§ EXERCISE: From the entries below, copy out every line with "computer" in it.

──────── ENTRIES SUPPLIED ────────

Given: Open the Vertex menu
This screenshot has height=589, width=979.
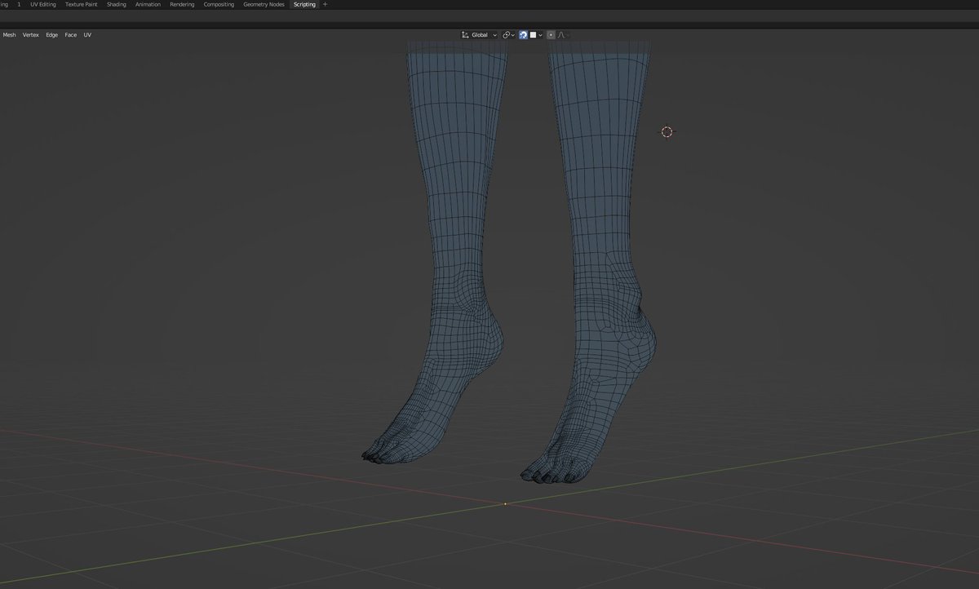Looking at the screenshot, I should click(31, 35).
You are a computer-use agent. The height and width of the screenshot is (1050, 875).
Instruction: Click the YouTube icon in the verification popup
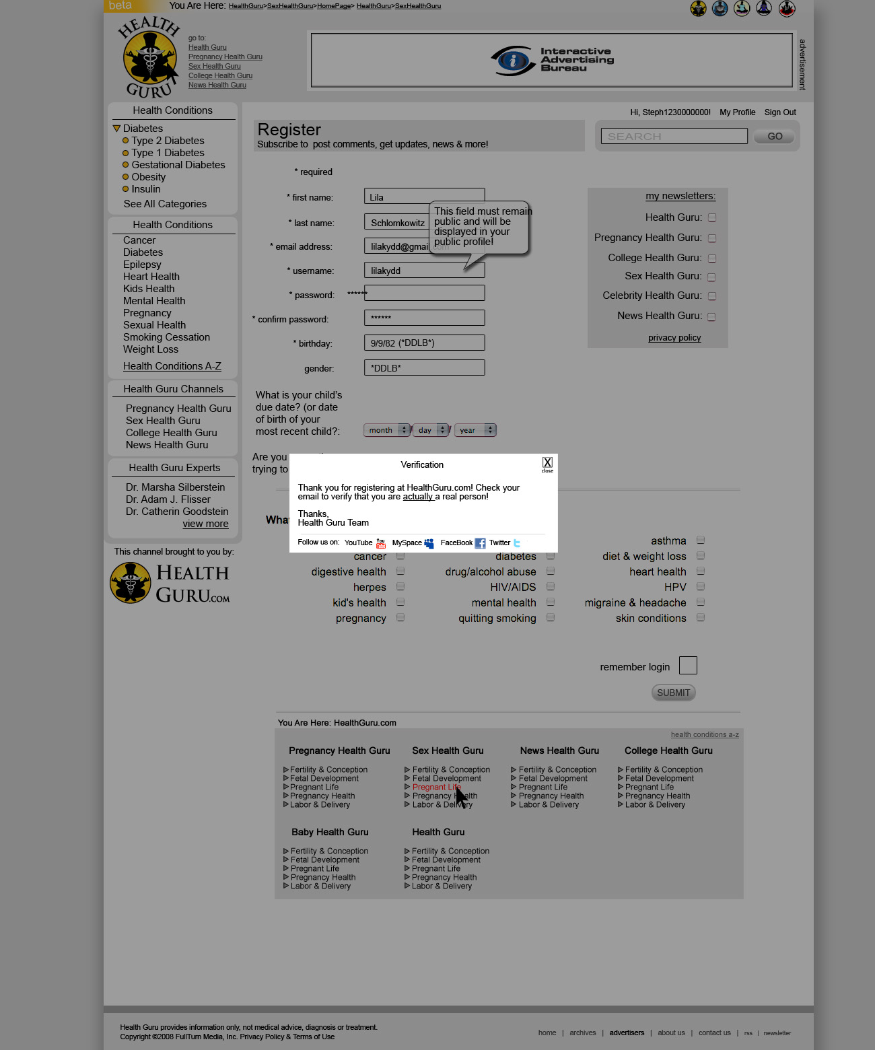click(x=381, y=543)
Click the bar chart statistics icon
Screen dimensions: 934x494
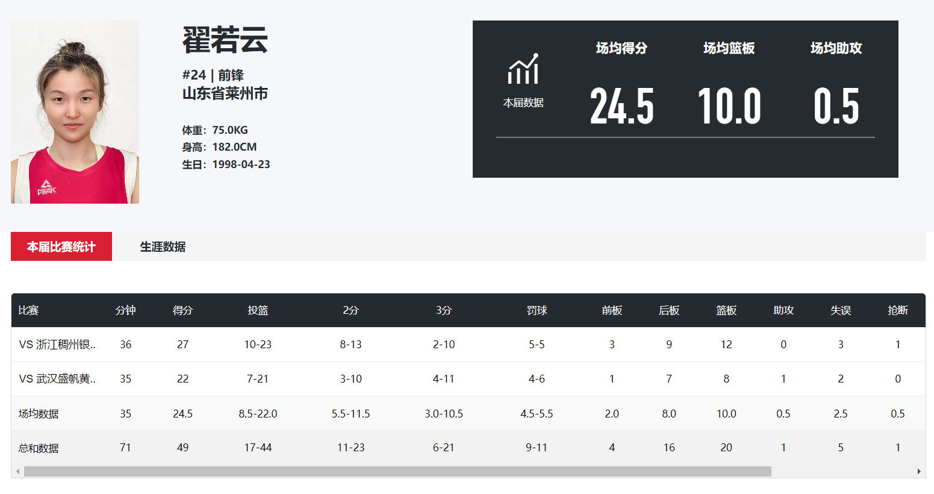[x=523, y=69]
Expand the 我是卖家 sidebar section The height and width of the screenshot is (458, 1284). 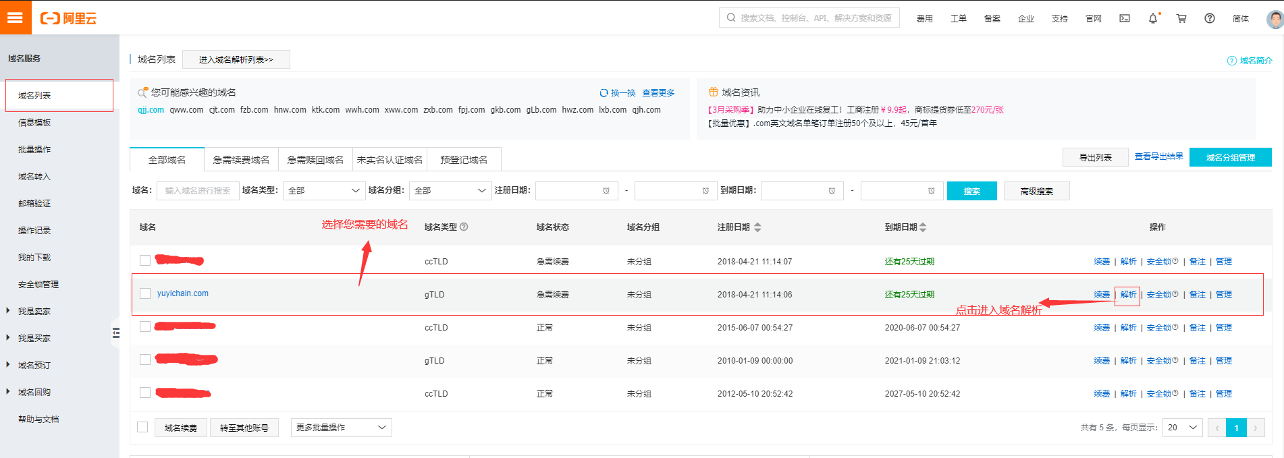click(x=34, y=311)
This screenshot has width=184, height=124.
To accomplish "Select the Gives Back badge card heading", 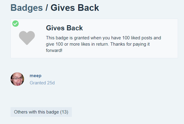I will point(64,28).
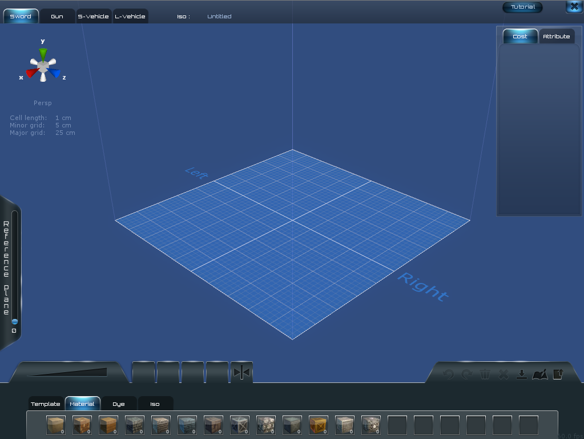Click the trash can delete icon
The image size is (584, 439).
coord(485,374)
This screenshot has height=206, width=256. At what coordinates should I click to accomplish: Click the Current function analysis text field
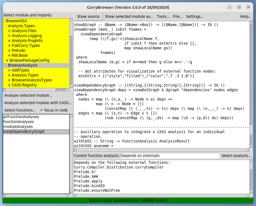[170, 156]
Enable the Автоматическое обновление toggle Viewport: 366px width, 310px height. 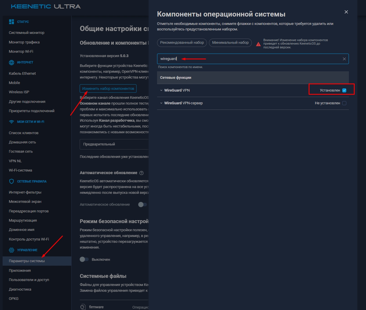(x=142, y=204)
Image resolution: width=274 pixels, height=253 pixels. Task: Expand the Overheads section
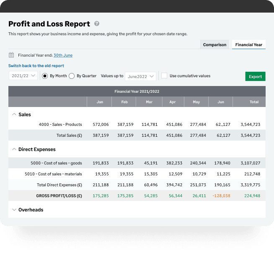point(14,210)
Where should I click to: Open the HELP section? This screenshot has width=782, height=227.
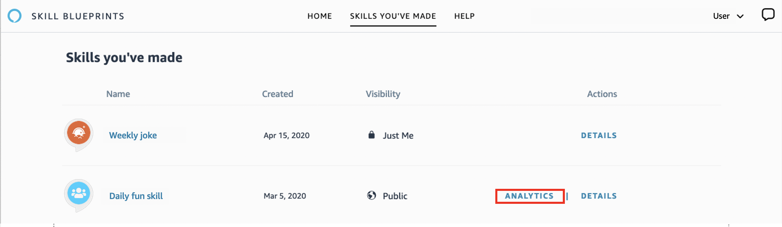pos(464,16)
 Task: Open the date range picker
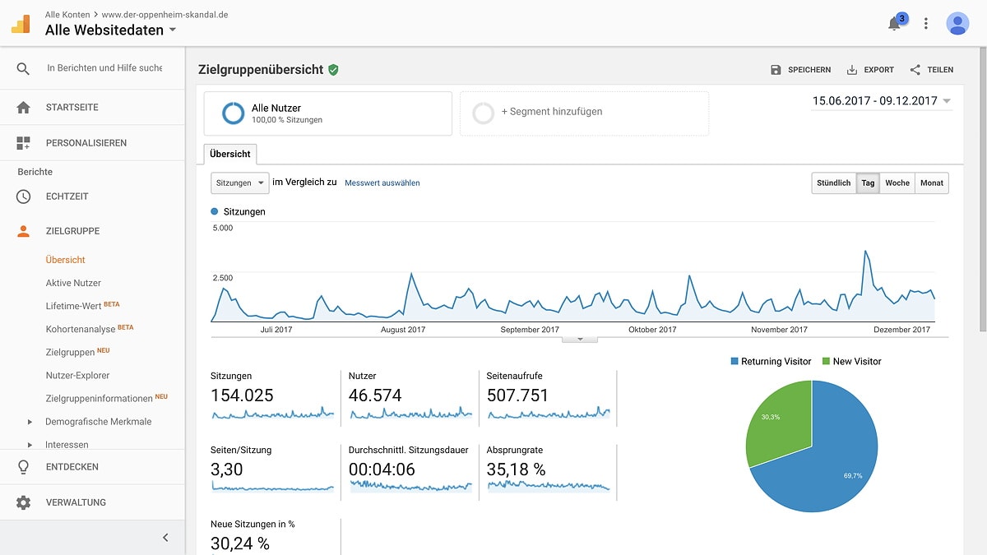pos(881,101)
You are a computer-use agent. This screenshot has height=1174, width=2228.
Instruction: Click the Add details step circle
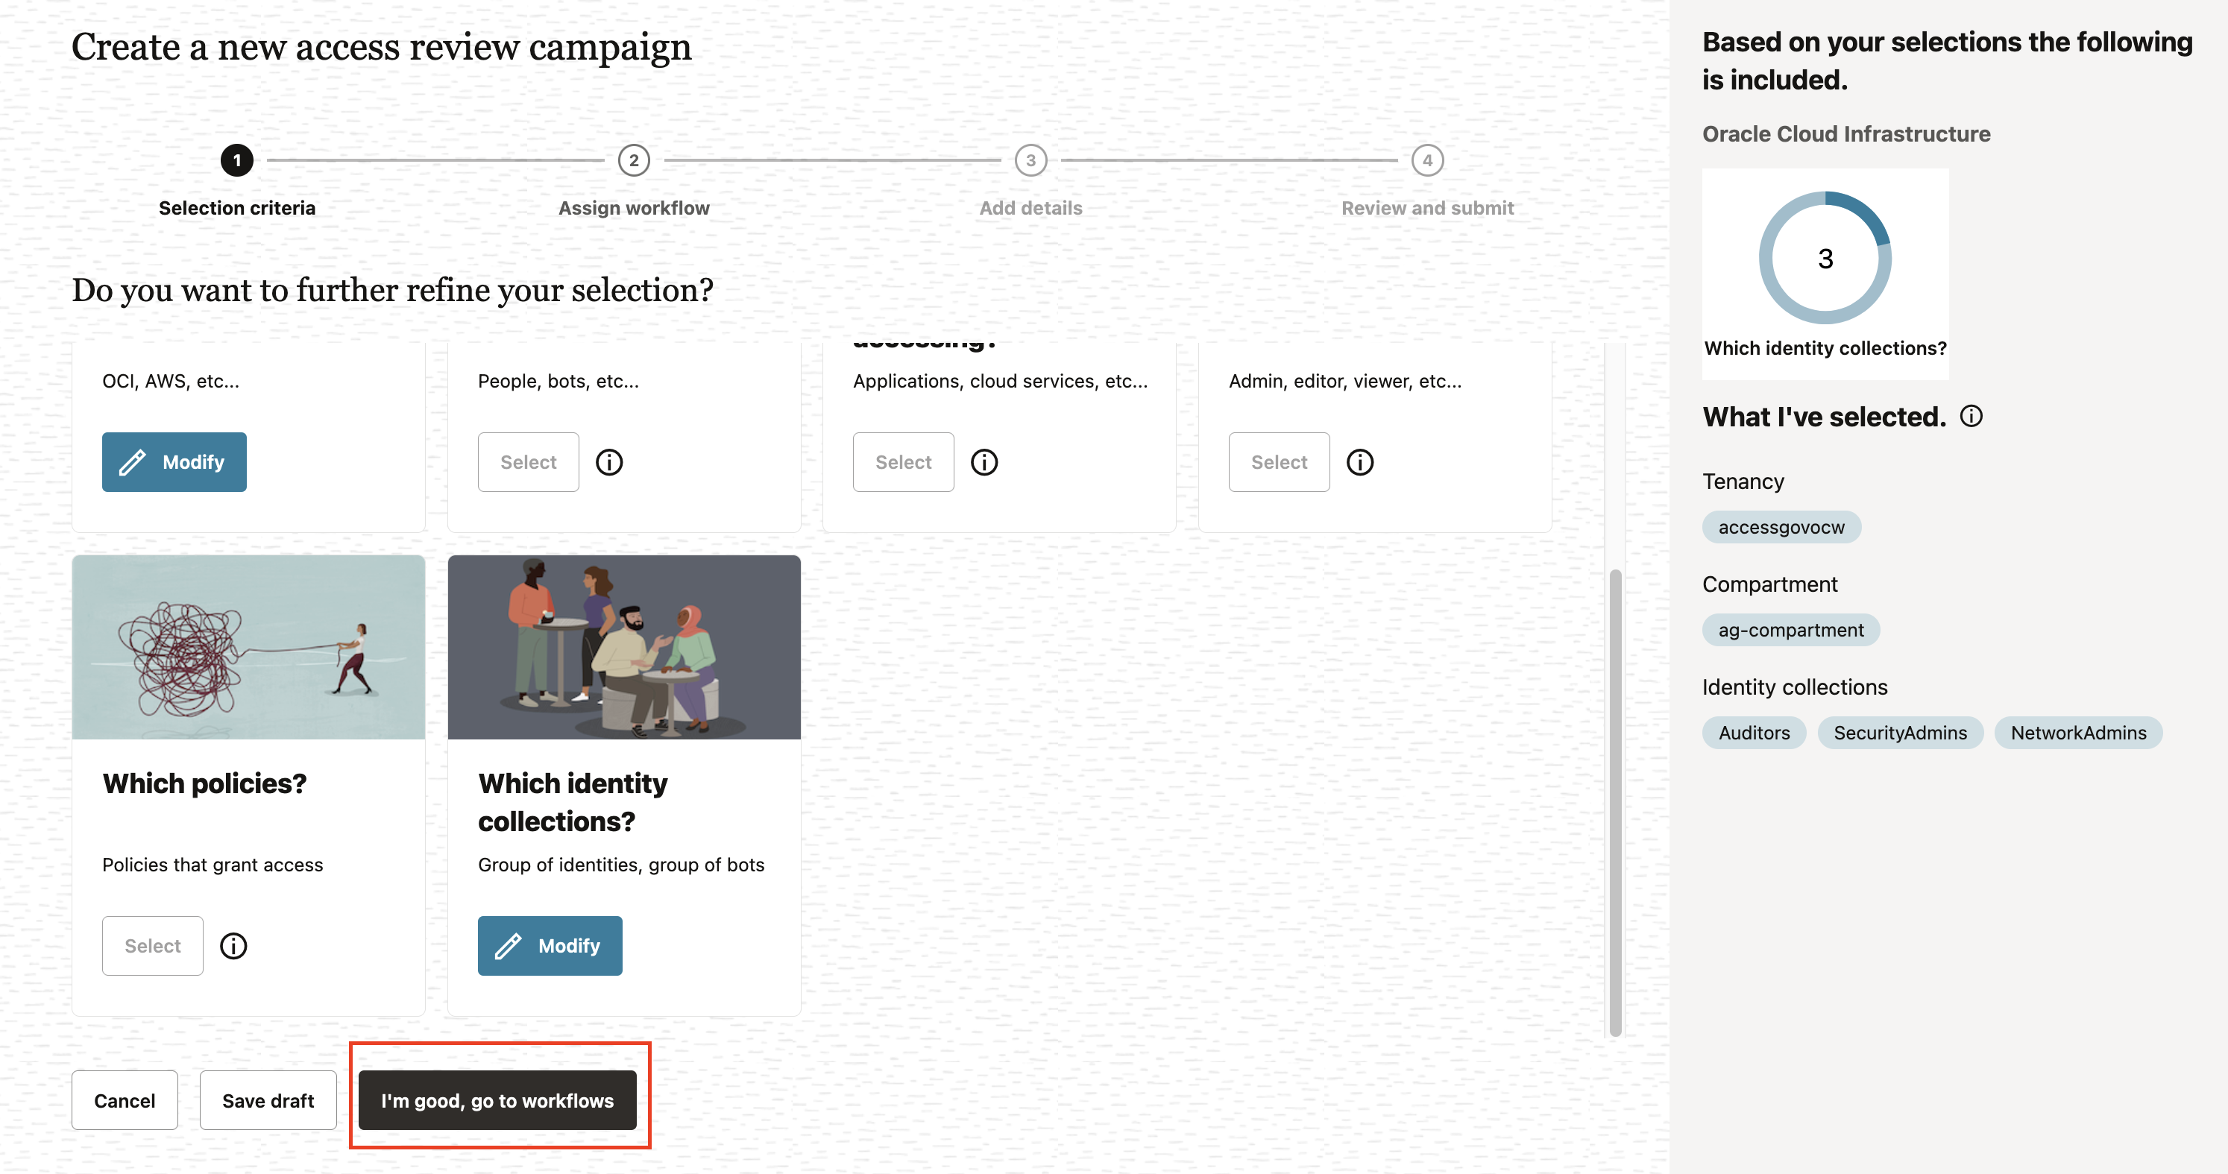[1030, 160]
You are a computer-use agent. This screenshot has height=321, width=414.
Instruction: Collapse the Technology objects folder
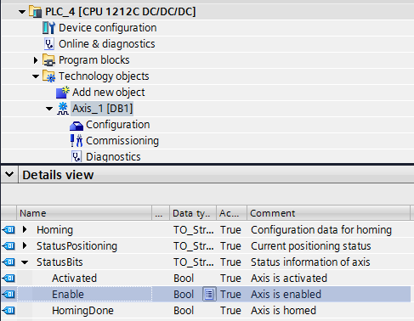(36, 76)
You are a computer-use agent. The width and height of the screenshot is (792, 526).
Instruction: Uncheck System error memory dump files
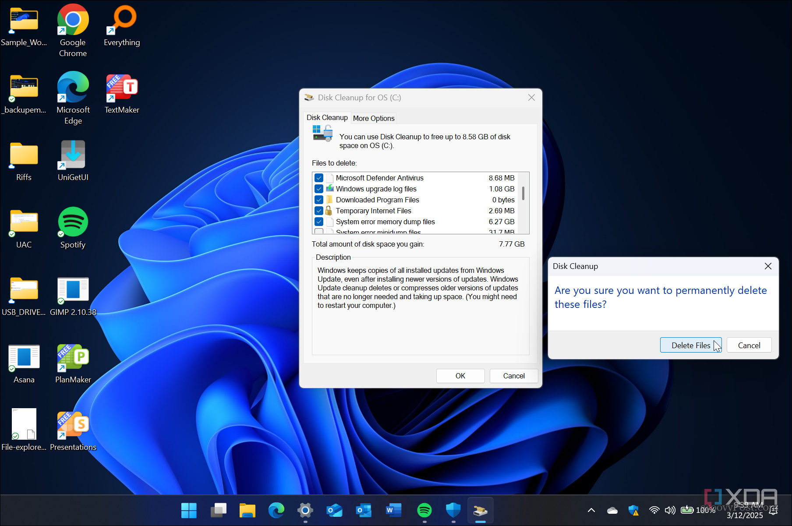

────────

§ WRITTEN SOLUTION:
You are a computer-use agent. The height and width of the screenshot is (1050, 875).
You are a computer-use agent. This screenshot has height=1174, width=2228.
You are a computer-use agent. This screenshot has height=321, width=414.
You are a computer-use agent. The width and height of the screenshot is (792, 526).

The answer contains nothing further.